Santa’s Toy Factory and IEC 62443

Nixu has a long history of working with Santa Claus and the elves to help them secure a happy Christmas for everyone. This year, we worked with Santa to assess his toy factory according to the IEC 62443 series of standards. The standards are aimed at measuring and improving cybersecurity in the industrial context. This makes it the perfect standard for the toy factory – after all, it’s grown to be quite the facility over the years.

You might not know this, but Santa is a front runner in Industry 4.0 adoption. How else would he be able to manufacture and deliver presents to millions of children across the globe within one day? During our interviews, one of the elves mentioned that things used to be so much tougher before all the automation and digital services came into the picture. Just think about how hard record-keeping was – not to even mention the process of making the toys in just the right configuration and color options. There were stacks and stacks of paper, notes, and all sorts of ways to keep track of everything.

The Assessment

IEC 62443 audits usually start with a pre-assessment. It focuses on identifying potential gaps in compliance.
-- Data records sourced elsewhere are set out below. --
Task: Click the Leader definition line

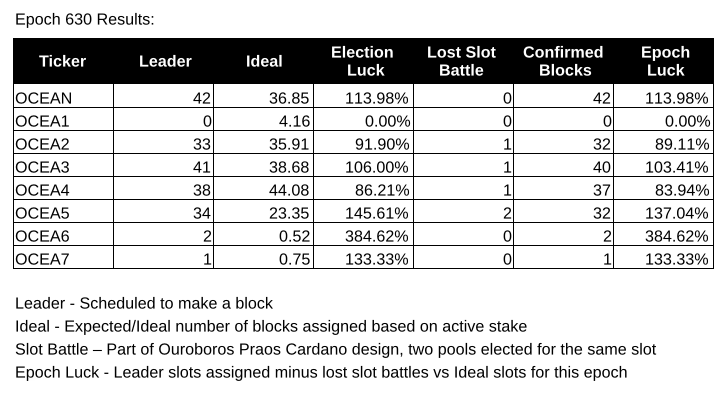Action: tap(144, 303)
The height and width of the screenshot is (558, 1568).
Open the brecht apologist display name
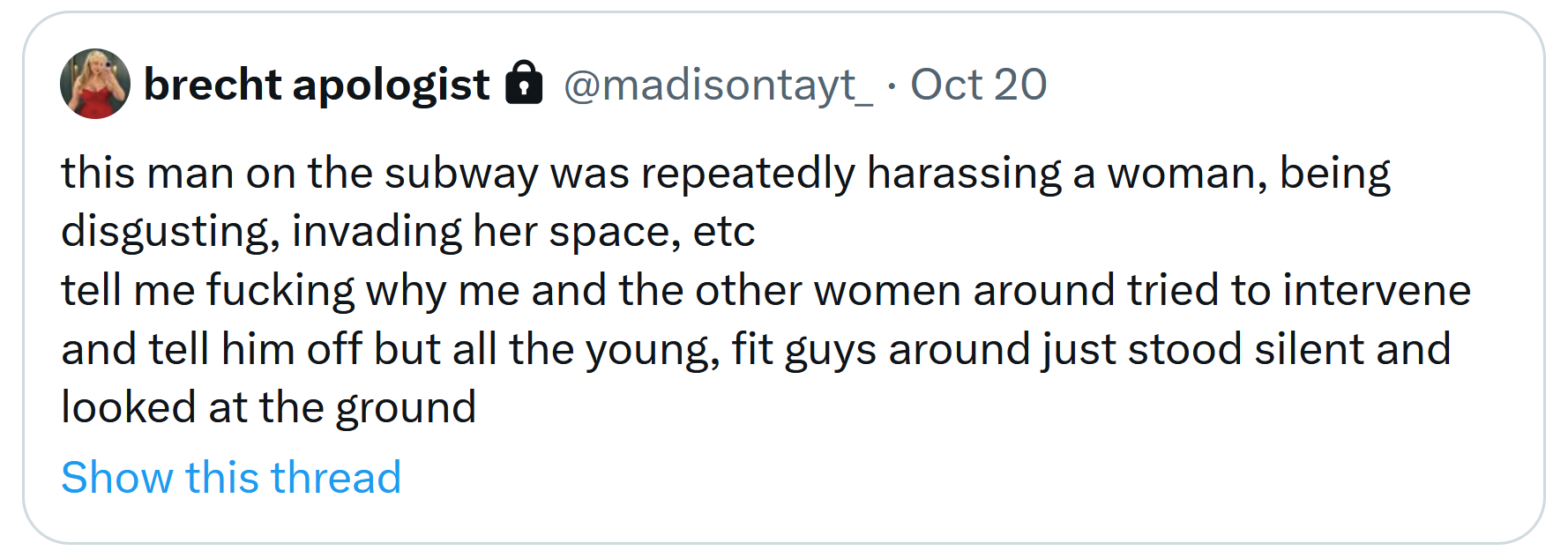[x=317, y=85]
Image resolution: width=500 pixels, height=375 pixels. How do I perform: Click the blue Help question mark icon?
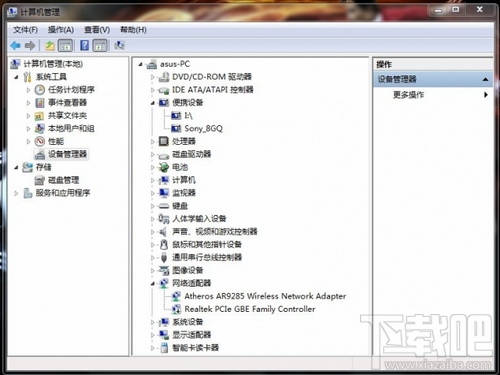tap(85, 45)
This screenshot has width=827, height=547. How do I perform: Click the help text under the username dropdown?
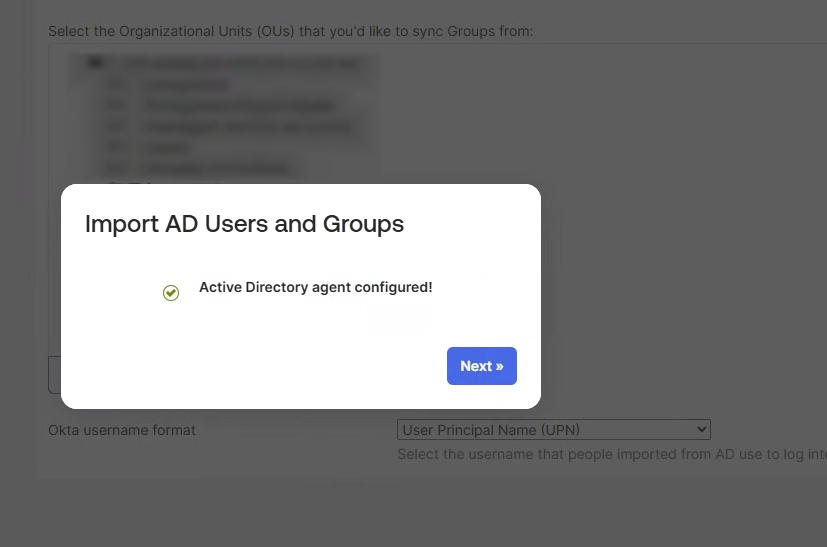[612, 454]
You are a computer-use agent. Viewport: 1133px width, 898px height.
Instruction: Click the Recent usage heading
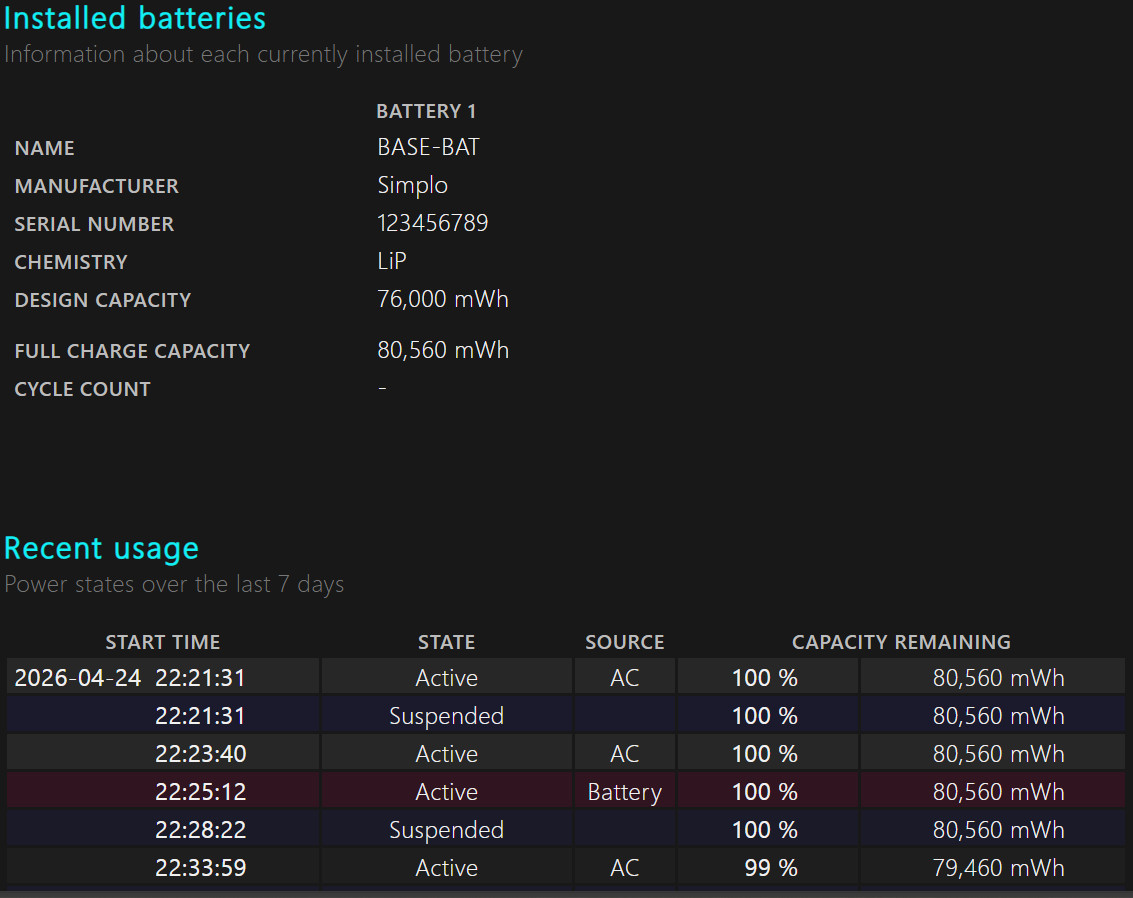tap(101, 548)
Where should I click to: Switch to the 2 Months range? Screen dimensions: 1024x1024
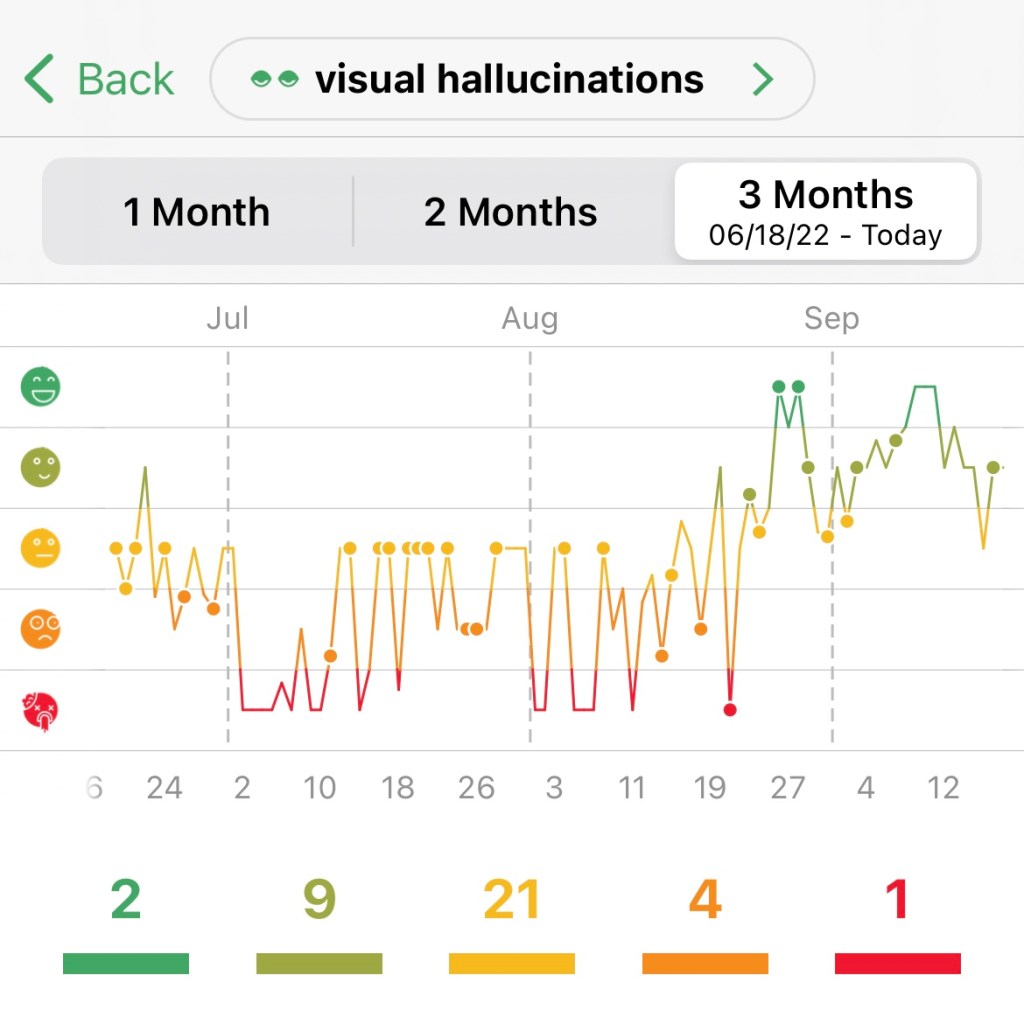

Since Santa wasn’t exactly sure if his operation would be compliant (“Ho ho ho, it’s a mystery” was his exact statement), this was the right approach to take. With informal pre-assessments, the focus is on giving guidance and recommendations. When auditing, the focus is purely on deciding if everything is compliant and, if so, awarding the certification stating that. Audit only makes sense when there is reasonable certainty that things are already in order. With Santa, this wasn’t the case.

The assessment itself required several trips to the toy factory for interviews with Santa and the elves. Document review was also conducted to determine whether the processes and guidance were properly documented. It’s not uncommon for the documentation to not correctly reflect how things are done in practice. Mrs. Claus was particularly welcoming and ensured that hot drinks and biscuits were available for the auditors during their stay at Rovaniemi.

Niki Klaus (no relation to Mr. Claus), Head of Nixu Certification, was tightly involved in overseeing the case. He had the following to say regarding the project:

"On behalf of Nixu’s team, I want to thank both Mr. and Mrs. Claus as well as the elves for their hospitality and help in the assessment. We explained to Mr. Claus that we are not naughty but as auditors we cannot accept gifts from the auditee."

How did Santa fare?

Santa gave Nixu permission to share some of the details from the assessment – after all, cybersecurity of his operations are of vital importance to children everywhere. Here are some of the key findings made during the review.

2-series: Policies and Procedures

2-series of the standard focus on policies, procedures and documentation. It mainly applies to the party that operates the industrial site in question. In Santa’s case, he, together with the elves, are the ones performing the work. We asked Santa if he had any third parties involved in operations given the size of what they do. He smiled and stated that “maybe when he gets older.”

We must say that the documentation related to processes wasn’t entirely complete. More accurately, the documentation was written on several pieces of paper by the elves. Whenever they needed to make a note or write down instructions, they would do so and stick a piece of paper next to the appropriate equipment. While this created a beautiful atmosphere in the factory (“serene, and very analog” stated one auditor), it wasn’t exactly what the standard required. Much of the process was also in the heads of both Santa and the elves. Strangely enough, while work looked quite chaotic from the outside, somehow the elves made it work, and presents came out in orderly fashion. That said, a finding was made to improve the documentation to a more acceptable level.

Asset management was also somewhat lacking. While the toy factory was full of all sorts of equipment, Santa wasn’t entirely sure what was where and what kind of equipment they had to begin with. Elves were very proactive in sourcing new kinds of machines that could produce this year’s favorite toys but weren’t always systematic in documenting them. Machines from last year – or maybe last few years – were all around the place in no particular order. The elves seemed to know which were which, but nobody could provide a list when asked. There was also a concern that patching wasn’t done correctly, given the huge number of machines. Elves mentioned that they try to do patching whenever possible, but since they are so busy with making toys, things slip through here and there.

It was quite clear that the maturity level of the operation was at best on level ML1 – Initial, which is characterized by ad-hoc ways of working. Yet, somehow things seem to work out in the end despite all the apparent chaos at the factory floor.

3-series: Systems

3-series focuses on the interconnected set of components and the connections themselves. Primarily, here we looked at Santa’s toy factory as a whole. Although you might not think of it, the toy factory has a massive amount of network cabling and satellite links to allow Santa to communicate to everywhere on the globe in real-time. Gone are the days when everything was analog – pen, paper, and wooden mallets.

A typical issue in 3-series audits the lack of proper risk assessment that identified what can go wrong and, if so, what the consequence is. Santa, the eternal optimist, was sure that nothing would go wrong. However, we identified some areas of concern that could endanger Christmas for millions of children and leave them without presents. Santa’s optimism was trumped by his desire to bring Christmas to children everywhere, and thus he was very eager to make changes to increase the resilience of his operation further.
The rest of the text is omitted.